Skip the pictures and repeat each line of the data exactly.
━━━━━ TASK INPUT ━━━━━
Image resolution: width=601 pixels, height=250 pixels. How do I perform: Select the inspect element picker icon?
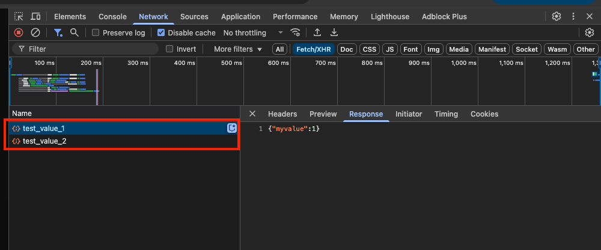19,16
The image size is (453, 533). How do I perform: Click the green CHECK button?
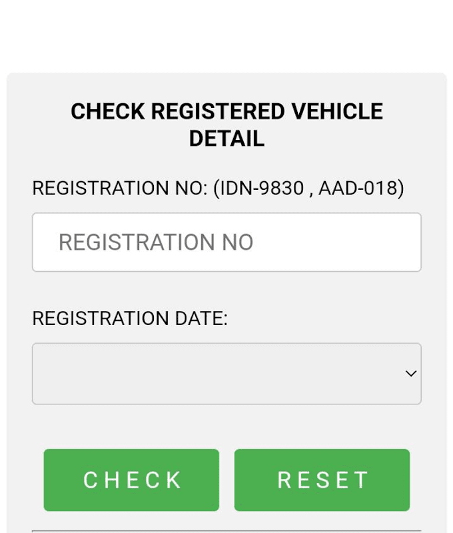coord(131,480)
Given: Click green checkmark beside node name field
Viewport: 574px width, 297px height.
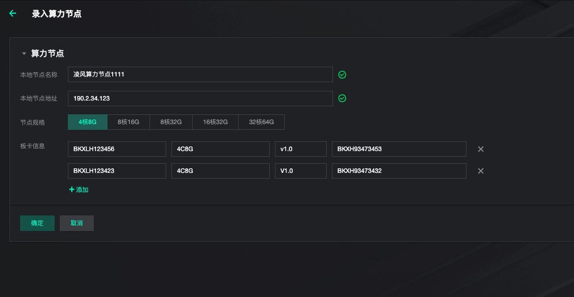Looking at the screenshot, I should coord(342,75).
━━━━━
■ **REPLY**
Image resolution: width=601 pixels, height=250 pixels. How do I perform: Select the inspect element picker icon?
19,16
The image size is (453, 533). How do I perform: Click the green CHECK button?
coord(131,480)
Given: Click green checkmark beside node name field
Viewport: 574px width, 297px height.
Looking at the screenshot, I should coord(342,75).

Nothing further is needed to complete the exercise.